══ Data for this exercise ══

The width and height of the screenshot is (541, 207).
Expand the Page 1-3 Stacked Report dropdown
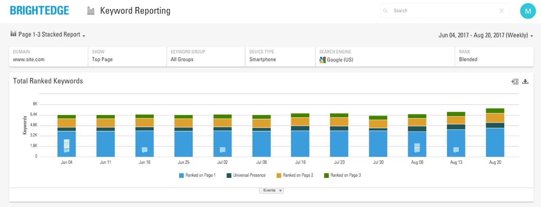(x=48, y=35)
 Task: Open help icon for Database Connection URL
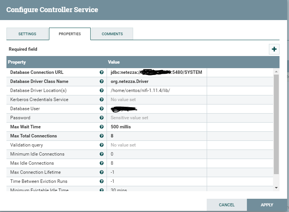102,72
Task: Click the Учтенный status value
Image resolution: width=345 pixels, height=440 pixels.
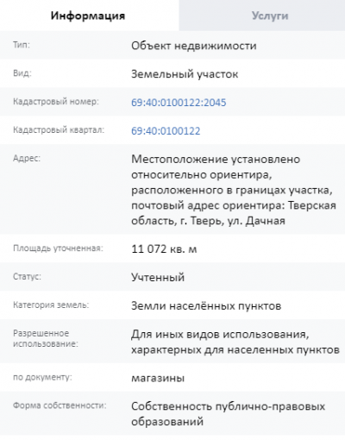Action: coord(158,277)
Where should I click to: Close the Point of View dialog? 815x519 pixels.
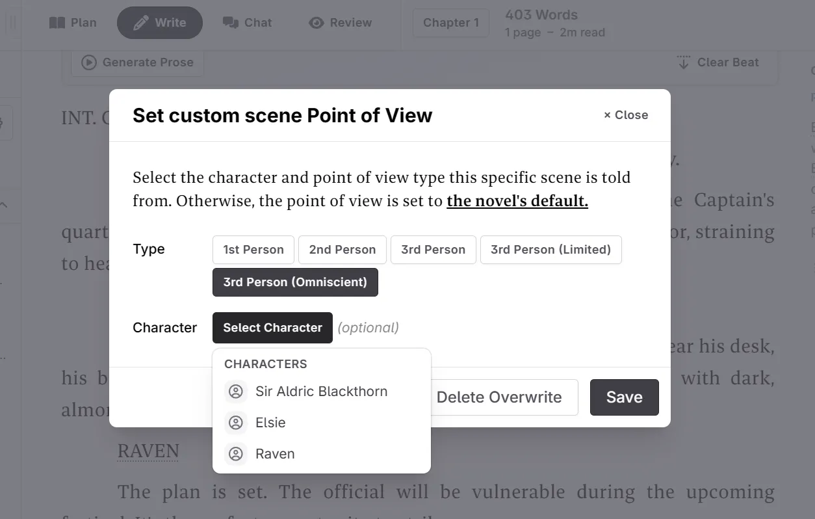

═══

> [What you are asked to do] A word-for-word copy of the records is needed, with no pictures carried over.

> [Exercise answer]
The width and height of the screenshot is (541, 207).
Expand the Page 1-3 Stacked Report dropdown
(x=48, y=35)
 Task: Open help icon for Database Connection URL
102,72
Task: Click the Учтенный status value
Image resolution: width=345 pixels, height=440 pixels.
Action: coord(158,277)
Where should I click to: Close the Point of View dialog? 815x519 pixels.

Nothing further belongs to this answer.